Vous oubliez également de prendre en compte le positionnement de certains candidats ou des partis qu’ils représentent lors des signatures des différents traités européens ou lors des débats devant les assemblées. Ce que vous signale également yalfeuaulac
Je doute fort que les quelques voix de Schivardi par exemple soient allés sur Le Pen ou Sarkosy. Idem pour Nihous. Mais c’est mon opinion
Bref si vous voulez éviter de tomber dans la discussion de coin de table de bistrot, il manque beaucoup de choses à votre analyse pour en tirer une conclusion.
Mélenchon a commené à dévisser fin mars début avril dans les sondages, c’est à dire bien avant le discours de Marseille.
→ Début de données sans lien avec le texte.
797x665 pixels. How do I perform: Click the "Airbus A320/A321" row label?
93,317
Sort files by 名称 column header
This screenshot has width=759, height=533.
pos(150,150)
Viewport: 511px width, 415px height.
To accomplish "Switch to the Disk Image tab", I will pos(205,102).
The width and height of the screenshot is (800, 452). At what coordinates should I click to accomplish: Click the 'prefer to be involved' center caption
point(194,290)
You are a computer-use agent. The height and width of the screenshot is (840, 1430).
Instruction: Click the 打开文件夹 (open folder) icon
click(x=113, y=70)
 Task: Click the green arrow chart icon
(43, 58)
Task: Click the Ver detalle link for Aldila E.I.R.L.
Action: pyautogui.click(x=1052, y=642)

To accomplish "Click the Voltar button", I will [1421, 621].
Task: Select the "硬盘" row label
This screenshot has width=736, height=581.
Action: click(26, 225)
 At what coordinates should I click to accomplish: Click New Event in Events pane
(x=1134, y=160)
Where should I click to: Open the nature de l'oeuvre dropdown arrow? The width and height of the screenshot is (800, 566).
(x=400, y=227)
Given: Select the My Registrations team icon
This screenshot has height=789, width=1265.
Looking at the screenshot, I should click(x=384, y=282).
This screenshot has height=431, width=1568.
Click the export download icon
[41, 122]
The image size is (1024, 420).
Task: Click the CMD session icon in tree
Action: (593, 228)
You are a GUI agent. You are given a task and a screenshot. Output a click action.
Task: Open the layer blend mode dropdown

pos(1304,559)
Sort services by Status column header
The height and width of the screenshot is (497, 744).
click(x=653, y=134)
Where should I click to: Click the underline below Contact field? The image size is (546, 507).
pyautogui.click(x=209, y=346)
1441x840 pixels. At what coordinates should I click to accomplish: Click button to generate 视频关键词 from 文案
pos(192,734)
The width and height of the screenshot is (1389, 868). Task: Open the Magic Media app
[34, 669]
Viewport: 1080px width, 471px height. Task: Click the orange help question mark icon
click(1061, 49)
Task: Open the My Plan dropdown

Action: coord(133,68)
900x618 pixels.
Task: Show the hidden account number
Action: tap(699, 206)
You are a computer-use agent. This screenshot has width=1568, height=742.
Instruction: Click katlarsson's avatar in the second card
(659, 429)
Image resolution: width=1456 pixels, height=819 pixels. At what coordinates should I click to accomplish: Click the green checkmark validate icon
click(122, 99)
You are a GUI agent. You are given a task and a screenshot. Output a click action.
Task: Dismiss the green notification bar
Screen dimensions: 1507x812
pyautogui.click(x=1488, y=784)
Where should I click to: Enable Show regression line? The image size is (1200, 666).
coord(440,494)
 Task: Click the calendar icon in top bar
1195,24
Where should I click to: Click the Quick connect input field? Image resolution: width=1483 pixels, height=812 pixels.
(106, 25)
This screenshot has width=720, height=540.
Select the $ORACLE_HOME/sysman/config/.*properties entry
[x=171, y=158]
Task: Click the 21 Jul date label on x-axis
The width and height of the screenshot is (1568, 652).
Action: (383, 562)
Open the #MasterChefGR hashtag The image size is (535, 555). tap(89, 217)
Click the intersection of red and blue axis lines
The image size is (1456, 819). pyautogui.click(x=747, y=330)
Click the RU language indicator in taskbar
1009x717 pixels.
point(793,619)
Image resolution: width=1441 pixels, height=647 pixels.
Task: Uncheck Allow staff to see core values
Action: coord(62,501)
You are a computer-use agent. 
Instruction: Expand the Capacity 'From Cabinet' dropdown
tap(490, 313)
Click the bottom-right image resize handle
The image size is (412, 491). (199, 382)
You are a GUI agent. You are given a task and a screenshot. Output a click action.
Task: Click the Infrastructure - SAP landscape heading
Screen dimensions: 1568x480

En revanche les éditos de Barbier, Joffrin, Daniel et les porte- flingues du PS étaient déjà passer par là.
Si vous le croisez en vacances, le père Barbier, vous ferrez œuvre de salubrité publique en lui refaisant le portrait, voici le portrait qu’il a dressé de Mélenchon :"« nourri aux fromages de tous les mandats et au gâteau du carriérisme politicard…Un meunier déguisé en Don Quichotte…(qui) se vautre dans l’invective et dans l’injure. Même s’il aboie sans jamais mordre, car sa prudence reste plus fort que son courage, il est impardonnable et ridicule quand il s’affuble d’un masque de pitbull ».